The obvious consequence is that this person respects those who have the competencies he lacks and, again at best, the continual desire to fill in the gap in his knowledge.

All this is reasonable and given, until we approach the field of art, where all the aforesaid is reversed. Here, the knowledge-deprived person feels first of all that the field of art was invented (by who knows what obscure circles) in order to diminish him, both socially and spiritually. In other words, in the field of inequalities art replaces the aristocracy or, later, wealth as lever of class discrimination. For someone who in the nineteenth century made considerable effort and came a long way towards abolishing the aristocratic prepositions of names and in the twentieth century even greater efforts to redistribute wealth, art cannot come to degrade him once again in. Basic intelligence is no longer adequate protection. And it is a known fact that excess intelligence is rare.

The usual and no longer self-evident reaction in the above case is for the person who lacks knowledge to disrespect the knowledgeable one, but rather to envy him and usually blatantly to compete with and undermine him. And there is no mention of filling in the gaps in his knowledge, since this would imply that he acknowledges his inadequacy. In addition, even the ignorant is ready to follow a specific educational course, provided it resembles the procedures he already knows and in the end ensures the right recipe and the official certificate of knowledge. However, since even the ignorant understands that artistic culture is continuous, endless, uncertain and not evidenced by certificates or guaranteed by specific recipes, he prefers either to take advantage of this peculiarity by pretending to have the necessary knowledge, or to doubt completely the need for such knowledge.

Things are even worse when it comes to photography and cinema. It has become common practice to call them contemporary arts, even though in the art world this term does not have a fixed meaning because the mainstream tends continually to discover new, that is even newer techniques, which will replace them. However, these new or newer arts do not have the privilege of respect that comes with time. On the other hand, they give the illusion of familiarity through their daily presence in all areas of society, public and private. But above all they are based on our most reliable sense, vision. If people “do not believe their own eyes” as an ultimate expression of disbelief, how can we expect, the viewer of an artistic photograph or film to admit this, when it would mean inter alia an admission of ignorance?

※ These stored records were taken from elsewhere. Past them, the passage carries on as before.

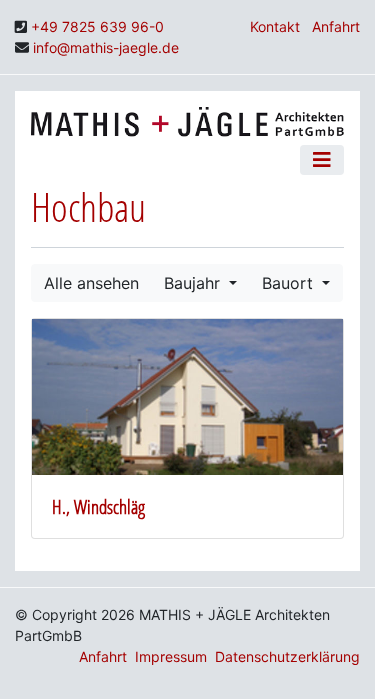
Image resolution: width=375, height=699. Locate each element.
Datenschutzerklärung (287, 656)
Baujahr (194, 283)
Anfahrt (336, 26)
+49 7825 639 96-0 (97, 26)
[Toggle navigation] (322, 160)
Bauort (290, 283)
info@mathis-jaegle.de (106, 47)
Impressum (171, 656)
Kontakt (275, 26)
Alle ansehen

There, sorrow gives way to rage. Intelligence disappears and the desire to fill in the gaps is not even addressed. One may agree to have his eyes operated on, but not to cultivate his gaze. Ignorance became rage. And rage always leads to absolute blindness.

The only observation that might help someone entangled in the vicious circle of ignorance and rage is that the precondition for someone to see clearly is humility, which comes with ever deeper knowledge. Then perhaps one can also attain pleasure, since absolute knowledge is impossible anyway.